The southern Asian country reported 2,858 new infections on Sunday, data by the health ministry showed, below the previous day’s record 3,308 but above the past month’s daily average.
Its total number of cases was 172,053, with 7,343 Covid-19 fatalities.
The “infectious but milder” D614G mutation of the virus has been found in genome sequencing data from samples collected by the institute, deputy director Herawati Sudoyo said, adding that more study is required to determine whether that was behind the recent rise in cases.
The strain, which the World Health Organization said was identified in February and has been circulating in Europe and the Americas, has also been found in neighbouring Singapore and Malaysia.
It is said to be 10 times more infectious than others but appears to be less deadly.
Syahrizal Syarif, an epidemiologist with the University of Indonesia, warned Indonesians must remain vigilant, as his modelling suggests the country may see its caseload rise to 500,000 by the end of the year.
“The situation is serious …. Local transmission currently is out of control,” Syarif said, adding that the number of infections found daily could have been much higher if laboratories were able to process more specimens in a day.
The capital Jakarta on Sunday saw a record daily increase of more than 1,000 cases, which the city government linked to a higher mobility rate during a mid-August independence celebration.
“There needs to be an awareness and a collective effort, be it from the government or the people, in addressing the rising number of cases,” Dwi Oktavia, an official at the Jakarta health agency, said in a statement, urging people to stay at home and wear a face mask when they must go out.

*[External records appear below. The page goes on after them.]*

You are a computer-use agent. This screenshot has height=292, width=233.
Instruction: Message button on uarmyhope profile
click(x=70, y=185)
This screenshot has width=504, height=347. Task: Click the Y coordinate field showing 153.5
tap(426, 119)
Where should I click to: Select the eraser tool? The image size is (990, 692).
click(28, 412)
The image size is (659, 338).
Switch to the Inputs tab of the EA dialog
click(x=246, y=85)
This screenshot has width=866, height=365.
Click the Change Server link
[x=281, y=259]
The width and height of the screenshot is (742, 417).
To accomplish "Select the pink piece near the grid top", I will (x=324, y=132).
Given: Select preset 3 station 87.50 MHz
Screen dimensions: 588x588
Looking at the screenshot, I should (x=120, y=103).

Paul Tambyah, president elect of the International Society of Infectious Diseases in the US, said there is evidence that the new strain coincides with a drop in death rates which suggests it is less lethal.

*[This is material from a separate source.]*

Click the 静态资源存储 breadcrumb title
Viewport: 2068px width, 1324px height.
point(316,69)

He said most viruses tend to become less severe as they mutate.
“Maybe that’s a good thing to have a virus that is more infectious but less deadly,” he said.
“It is in the virus’ interest to infect more people but not to kill them because a virus depends on the host for food and for shelter.”
Earlier this month, Noor Hisham Abdullah, Malaysia’s director-general of health, urged people to become more vigilant after what is believed to be the D614G strain was found in two recent clusters in the country.
He said the new strain was 10 times more infectious but warned that vaccines currently in development may not be effective against it.
However Dr Tambyah disagreed saying said the mutations would not change the virus enough to make potential vaccines less effective.
He said: “The mutant affects the binding of the spike protein and not necessarily the recognition of the protein by the immune system, which would be primed by a vaccine.”
Last month Professor Nick Loman, who is part of the Covid-19 Genomics Consortium, said D614G is the most dominant in the world and it is spreading quicker in the UK than the original strain from Wuhan in China.
Prof Loman, who is based at the University of Birmingham, also said D614G appears not to be as deadly.